Available in cities, harder in rural areas.

  • DM (Dr Max), Concung and Bibo Mart are baby-product chains in HCMC and Hanoi with Western brands (Huggies, Pampers, Aptamil, etc).
  • Concung is the easiest — there is one in every district. App and home delivery.
  • Smaller cities have Concung branches too. Rural towns have only basic local-brand options.
  • Formula — Aptamil, Similac, Enfamil all available in cities. Buy a small tin and check your baby tolerates it before stocking up.
  • Baby food jars — limited variety. Most families buy fresh fruit (avocado, banana, papaya) and use a portable masher.

Carry a buffer of nappies for travel days and stock up at every Concung you pass.

Health and vaccinations

Speak to your travel clinic. Standard schedule for kids: routine schedule up to date, Hepatitis A, typhoid for older kids, Japanese Encephalitis if going to rural rice areas, rabies pre-exposure if longer than three weeks (kids are bitten more often). See vaccinations.

Dengue — kids are at higher risk of severe dengue than adults. Use repellent diligently, especially at dawn and dusk. Long sleeves at sunset. See dengue fever.

Heat — Vietnamese summer heat is real. Plan outdoor mornings 7–10am, indoor pool/AC midday, light activities after 4pm. Carry water constantly.

Tummy upsets — common, rarely serious. Bottled water for drinking and brushing teeth, no street ice early in the trip, hand sanitiser before every meal. See hospitals by city if it goes beyond rehydration.
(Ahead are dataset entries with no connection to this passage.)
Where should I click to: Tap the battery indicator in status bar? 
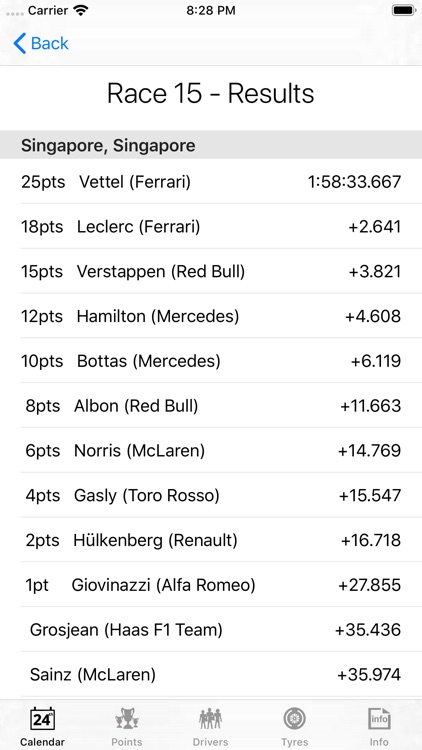(x=403, y=11)
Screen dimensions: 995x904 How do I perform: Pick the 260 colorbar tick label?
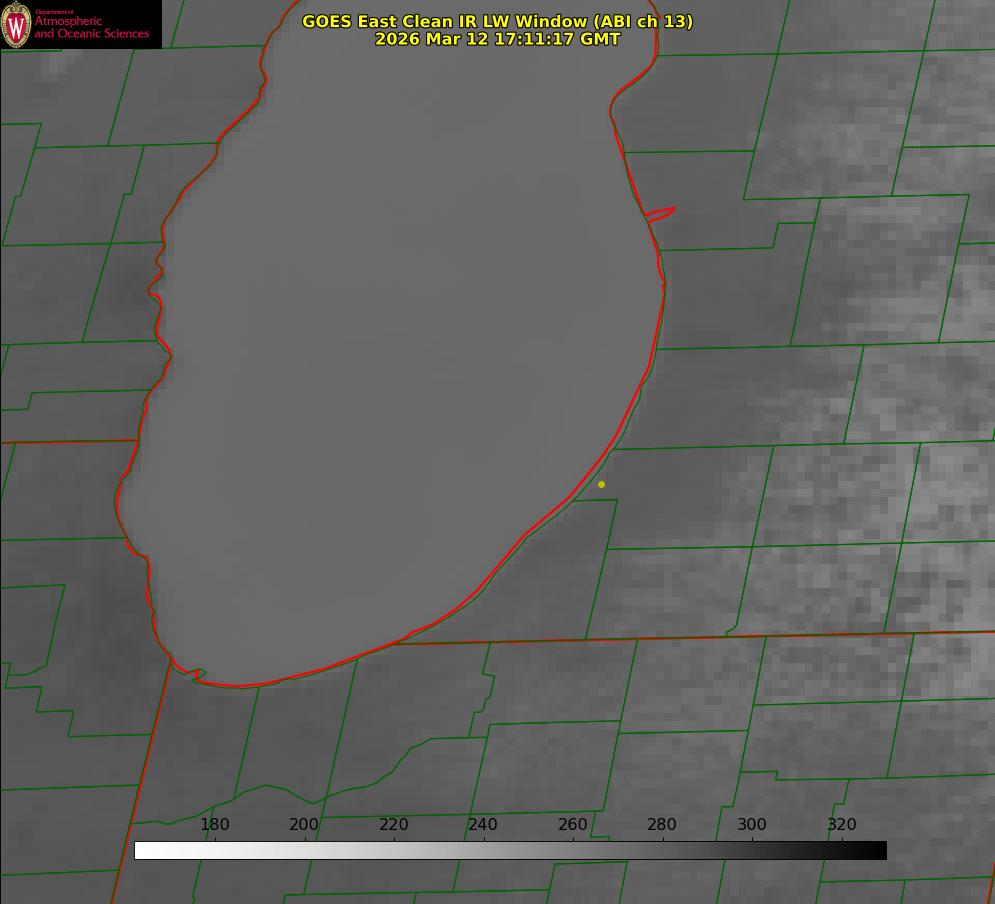(x=572, y=825)
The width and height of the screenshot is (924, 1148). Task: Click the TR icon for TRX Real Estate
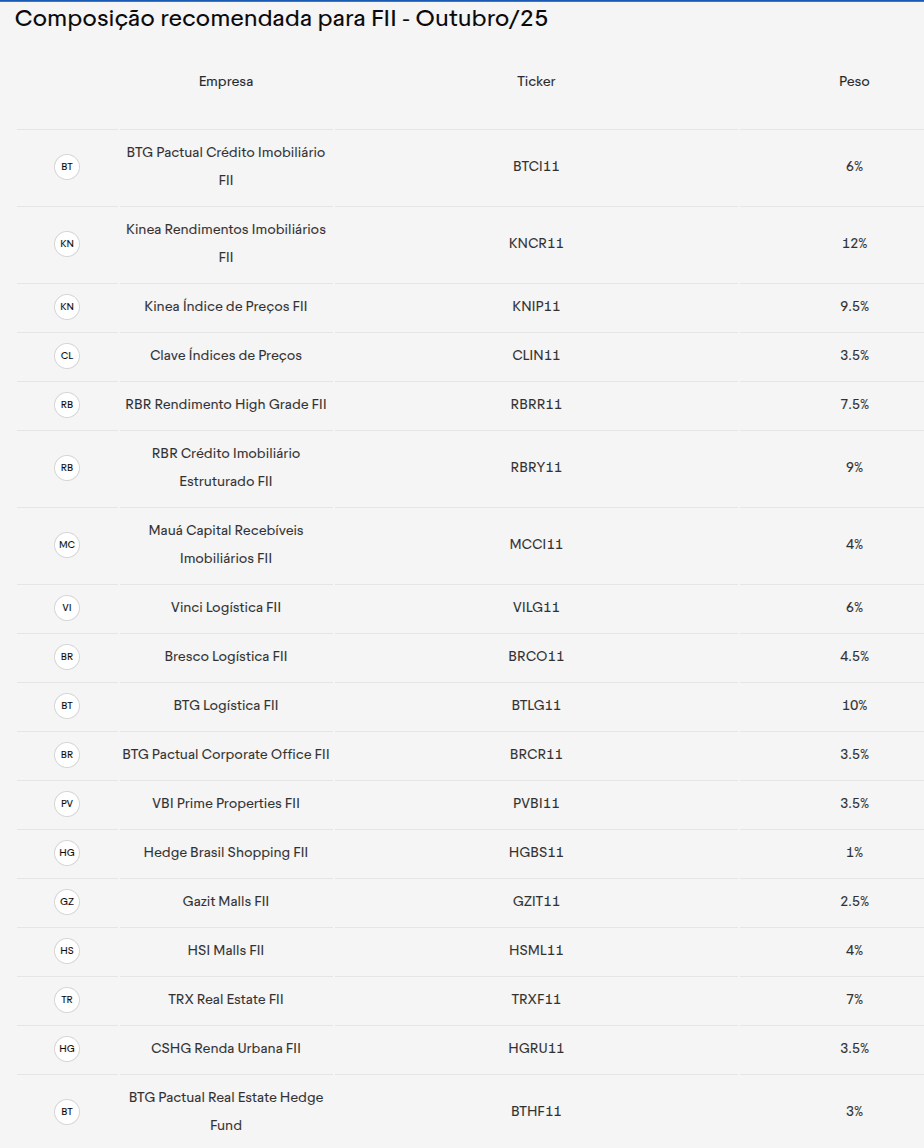[x=67, y=1000]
Family-friendly clinics — Family Medical Practice (HCMC, Hanoi, Da Nang) is the expat default for kids. Vinmec hospitals have good paediatric wings.

What kids actually like

  • Hoi An lanterns at night — beautiful for any age
  • Cooking classes for older kids — every tourist town has one
  • Bicycles to the beach in Hoi An or Mui Ne
  • Vinpearl Land amusement park in Phu Quoc and Nha Trang
  • Cu Chi tunnels for kids over 8 (intense for younger ones)
  • Mekong Delta boat trips — short ones, watch the heat
  • Cable car up Ba Na Hills — the Golden Bridge is genuine awe
  • Sun World indoor and outdoor parks
  • Hue Imperial City for kids who like castles
  • Snorkelling at Cham Islands from Hoi An

What kids do not like: long museum visits, lengthy temple tours, hot road trips by car. Save those for the adults' time.

A practical packing add-on

In addition to the general packing list:

  • Lightweight carrier (Ergobaby, Tula) for baby
  • Umbrella stroller (compact)
  • Inflatable booster for car-aged kids
  • Children's electrolyte sachets (Pedialyte) — useful for any tummy upset
  • Sun hat per child, every day
  • Mosquito repellent suitable for kids' ages
  • Spare comfort item for each child (the bear that travels)
  • A few sticker books for slow restaurant meals

The summary

Vietnam with kids is doable, warm and rewarding. Pick fewer cities, longer stays. Use carriers more than strollers. Choose Hoi An or Da Nang as your base, not Hanoi's old quarter. Watch the heat, mosquitoes and motorbikes. Everything else is easier than you fear.